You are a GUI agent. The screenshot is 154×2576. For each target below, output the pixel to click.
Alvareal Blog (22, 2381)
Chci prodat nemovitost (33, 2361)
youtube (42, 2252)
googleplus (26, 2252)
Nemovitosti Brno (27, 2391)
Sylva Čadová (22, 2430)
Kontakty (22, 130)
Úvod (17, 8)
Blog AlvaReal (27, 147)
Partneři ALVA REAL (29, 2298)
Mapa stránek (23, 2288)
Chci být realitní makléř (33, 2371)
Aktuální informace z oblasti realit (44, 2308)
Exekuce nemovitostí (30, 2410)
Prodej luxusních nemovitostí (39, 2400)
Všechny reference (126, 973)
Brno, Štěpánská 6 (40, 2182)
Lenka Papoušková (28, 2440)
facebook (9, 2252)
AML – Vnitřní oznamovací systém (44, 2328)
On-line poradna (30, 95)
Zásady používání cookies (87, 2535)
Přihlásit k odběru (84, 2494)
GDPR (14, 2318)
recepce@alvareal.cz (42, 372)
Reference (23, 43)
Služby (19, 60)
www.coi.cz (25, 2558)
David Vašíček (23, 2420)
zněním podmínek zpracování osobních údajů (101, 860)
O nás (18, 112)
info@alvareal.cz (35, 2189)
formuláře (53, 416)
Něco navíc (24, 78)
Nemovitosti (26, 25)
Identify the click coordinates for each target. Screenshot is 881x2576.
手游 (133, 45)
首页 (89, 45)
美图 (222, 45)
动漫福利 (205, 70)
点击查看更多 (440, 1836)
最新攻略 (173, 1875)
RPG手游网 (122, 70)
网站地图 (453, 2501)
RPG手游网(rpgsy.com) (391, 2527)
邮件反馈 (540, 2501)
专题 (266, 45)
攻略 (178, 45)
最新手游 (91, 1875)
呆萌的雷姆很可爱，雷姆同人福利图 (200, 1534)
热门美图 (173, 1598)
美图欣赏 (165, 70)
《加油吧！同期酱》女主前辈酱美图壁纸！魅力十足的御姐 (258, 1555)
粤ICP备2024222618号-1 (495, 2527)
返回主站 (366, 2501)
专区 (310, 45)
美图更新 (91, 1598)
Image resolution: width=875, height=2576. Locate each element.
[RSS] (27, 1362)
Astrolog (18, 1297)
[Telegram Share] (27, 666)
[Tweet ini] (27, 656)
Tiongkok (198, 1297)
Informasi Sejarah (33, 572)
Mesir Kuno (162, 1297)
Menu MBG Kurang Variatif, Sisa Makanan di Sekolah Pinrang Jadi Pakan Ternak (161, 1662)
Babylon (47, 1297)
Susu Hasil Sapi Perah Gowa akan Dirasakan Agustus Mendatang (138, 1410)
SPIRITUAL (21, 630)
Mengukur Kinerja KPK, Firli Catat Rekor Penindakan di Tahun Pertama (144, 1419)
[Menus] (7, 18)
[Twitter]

※

■ **WHAT YOU SHOULD DO**
Find the string "Chci" in the entries above and return each line that holds it.

■ **RESPONSE AREA**
Chci prodat nemovitost (33, 2361)
Chci být realitní makléř (33, 2371)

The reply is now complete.